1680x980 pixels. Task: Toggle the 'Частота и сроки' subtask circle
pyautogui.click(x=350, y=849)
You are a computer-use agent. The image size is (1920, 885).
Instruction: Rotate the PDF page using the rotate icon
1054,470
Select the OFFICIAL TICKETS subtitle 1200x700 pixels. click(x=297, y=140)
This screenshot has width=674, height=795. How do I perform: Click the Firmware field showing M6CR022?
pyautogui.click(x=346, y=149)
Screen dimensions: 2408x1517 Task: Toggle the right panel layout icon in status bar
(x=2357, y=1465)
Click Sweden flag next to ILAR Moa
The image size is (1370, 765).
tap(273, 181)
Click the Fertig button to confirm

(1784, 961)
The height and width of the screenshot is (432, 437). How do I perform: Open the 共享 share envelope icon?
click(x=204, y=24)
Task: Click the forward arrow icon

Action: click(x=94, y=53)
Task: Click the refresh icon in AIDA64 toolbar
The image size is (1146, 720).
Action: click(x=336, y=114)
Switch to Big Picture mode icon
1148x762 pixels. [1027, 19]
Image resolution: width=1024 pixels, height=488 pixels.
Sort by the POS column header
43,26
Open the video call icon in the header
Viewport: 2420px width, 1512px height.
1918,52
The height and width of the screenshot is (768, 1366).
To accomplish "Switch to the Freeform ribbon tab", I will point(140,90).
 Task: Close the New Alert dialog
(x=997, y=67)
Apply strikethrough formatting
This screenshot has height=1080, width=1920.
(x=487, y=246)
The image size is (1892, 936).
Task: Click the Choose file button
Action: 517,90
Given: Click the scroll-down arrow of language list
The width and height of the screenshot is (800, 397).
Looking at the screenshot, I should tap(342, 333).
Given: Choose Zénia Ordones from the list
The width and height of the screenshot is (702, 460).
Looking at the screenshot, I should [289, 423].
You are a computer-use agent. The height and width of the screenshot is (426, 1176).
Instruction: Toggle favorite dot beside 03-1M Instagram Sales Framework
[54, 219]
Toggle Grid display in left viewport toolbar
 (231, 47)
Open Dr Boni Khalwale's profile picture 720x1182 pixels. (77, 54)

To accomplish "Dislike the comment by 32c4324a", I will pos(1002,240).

****************

▸ **Direction**
Rewrite the lines above as a numbered list, leaving out the blank lines.

▸ **Solution to this exercise**
1. 1680x980 pixels. Task: Toggle the 'Частота и сроки' subtask circle
2. pyautogui.click(x=350, y=849)
3. You are a computer-use agent. The image size is (1920, 885).
4. Instruction: Rotate the PDF page using the rotate icon
5. 1054,470
6. Select the OFFICIAL TICKETS subtitle 1200x700 pixels. click(x=297, y=140)
7. This screenshot has width=674, height=795. How do I perform: Click the Firmware field showing M6CR022?
8. pyautogui.click(x=346, y=149)
9. Screen dimensions: 2408x1517 Task: Toggle the right panel layout icon in status bar
10. (x=2357, y=1465)
11. Click Sweden flag next to ILAR Moa
12. The image size is (1370, 765).
13. tap(273, 181)
14. Click the Fertig button to confirm
15. (1784, 961)
16. The height and width of the screenshot is (432, 437). How do I perform: Open the 共享 share envelope icon?
17. click(x=204, y=24)
18. Task: Click the forward arrow icon
19. Action: click(x=94, y=53)
20. Task: Click the refresh icon in AIDA64 toolbar
21. The image size is (1146, 720).
22. Action: click(x=336, y=114)
23. Switch to Big Picture mode icon
24. 1148x762 pixels. [1027, 19]
25. Image resolution: width=1024 pixels, height=488 pixels.
26. Sort by the POS column header
27. 43,26
28. Open the video call icon in the header
29. Viewport: 2420px width, 1512px height.
30. 1918,52
31. The height and width of the screenshot is (768, 1366).
32. To accomplish "Switch to the Freeform ribbon tab", I will point(140,90).
33.  Task: Close the New Alert dialog
34. (x=997, y=67)
35. Apply strikethrough formatting
36. This screenshot has height=1080, width=1920.
37. (x=487, y=246)
38. The image size is (1892, 936).
39. Task: Click the Choose file button
40. Action: 517,90
41. Given: Click the scroll-down arrow of language list
42. The width and height of the screenshot is (800, 397).
43. Looking at the screenshot, I should tap(342, 333).
44. Given: Choose Zénia Ordones from the list
45. The width and height of the screenshot is (702, 460).
46. Looking at the screenshot, I should [289, 423].
47. You are a computer-use agent. The height and width of the screenshot is (426, 1176).
48. Instruction: Toggle favorite dot beside 03-1M Instagram Sales Framework
49. [54, 219]
50. Toggle Grid display in left viewport toolbar
51.  (231, 47)
52. Open Dr Boni Khalwale's profile picture 720x1182 pixels. (77, 54)
53. To accomplish "Dislike the comment by 32c4324a", I will pos(1002,240).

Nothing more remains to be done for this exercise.